Issue
I'm trying to download a db file from a GitHub repo using the following code:
library(RSQLite)
library(curl)
url <- "https://github.com/kotartemiy/newscatcher/tree/master/newscatcher/data/package_rss.db"
curl::curl_download(url = url,
destfile = "inst/external-data/package_rss.db",
quiet = TRUE, mode = "wb")
Which works, but downloads the file size between 79Kb and 82Kb (depending on which mode I use).
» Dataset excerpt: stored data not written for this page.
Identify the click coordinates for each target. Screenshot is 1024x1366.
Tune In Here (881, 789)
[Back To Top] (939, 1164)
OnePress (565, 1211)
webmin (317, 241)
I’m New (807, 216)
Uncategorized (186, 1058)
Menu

But when I try to access the database file I get the warning:
sqlite.driver <- dbDriver("SQLite")
db <- dbConnect(sqlite.driver,
dbname = "inst/external-data/package_rss.db")
Warning message: Couldn't set synchronous mode: file is not a database Use
synchronous
= NULL to turn off this warning.
Followed by the error:
dbListTables(db)
Error: file is not a database
This can be reproduced using download.file()
and different mode
arguments. However, if I download the file manually it has 376 Kb and the RSQLite code works without any problems. What may be causing the issue? Thanks
Solution
As @27ϕ9 said, you're downloading a webpage, not the file it references.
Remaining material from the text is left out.